Exercise directions
Set down exactly each line of the entries below, beginning at the one that contains "Where should I click to: Enable" and ending at the last, and no others.

Available data
○ ○ ○ ○ ○

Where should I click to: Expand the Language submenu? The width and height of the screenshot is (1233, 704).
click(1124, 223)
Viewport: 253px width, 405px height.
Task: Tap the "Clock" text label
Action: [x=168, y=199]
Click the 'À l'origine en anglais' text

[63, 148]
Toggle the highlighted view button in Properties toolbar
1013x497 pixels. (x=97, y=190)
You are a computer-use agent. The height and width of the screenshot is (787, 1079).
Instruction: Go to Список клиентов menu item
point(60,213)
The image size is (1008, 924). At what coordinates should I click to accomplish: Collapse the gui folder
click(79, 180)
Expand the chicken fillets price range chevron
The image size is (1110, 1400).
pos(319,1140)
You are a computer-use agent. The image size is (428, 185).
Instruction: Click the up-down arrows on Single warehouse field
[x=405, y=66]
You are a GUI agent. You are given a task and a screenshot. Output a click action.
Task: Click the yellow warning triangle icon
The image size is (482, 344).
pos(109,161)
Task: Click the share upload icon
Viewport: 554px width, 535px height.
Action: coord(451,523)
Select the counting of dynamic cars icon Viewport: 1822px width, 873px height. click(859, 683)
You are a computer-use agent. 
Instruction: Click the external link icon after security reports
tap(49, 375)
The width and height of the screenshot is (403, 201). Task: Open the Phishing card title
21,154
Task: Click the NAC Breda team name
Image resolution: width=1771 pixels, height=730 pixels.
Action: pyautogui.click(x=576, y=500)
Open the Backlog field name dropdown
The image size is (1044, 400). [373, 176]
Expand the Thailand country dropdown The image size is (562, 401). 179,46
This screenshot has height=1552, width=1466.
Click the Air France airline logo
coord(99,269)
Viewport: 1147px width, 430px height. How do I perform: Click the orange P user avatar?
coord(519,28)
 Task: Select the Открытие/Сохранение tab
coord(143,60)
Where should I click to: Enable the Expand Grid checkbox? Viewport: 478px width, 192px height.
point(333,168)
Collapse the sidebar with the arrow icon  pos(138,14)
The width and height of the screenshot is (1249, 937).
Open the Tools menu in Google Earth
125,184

○ ○ ○ ○ ○

Task answer
Where should I click to: Enable the Expand Grid checkbox? Viewport: 478px width, 192px height.
point(333,168)
Collapse the sidebar with the arrow icon  pos(138,14)
The width and height of the screenshot is (1249, 937).
Open the Tools menu in Google Earth
125,184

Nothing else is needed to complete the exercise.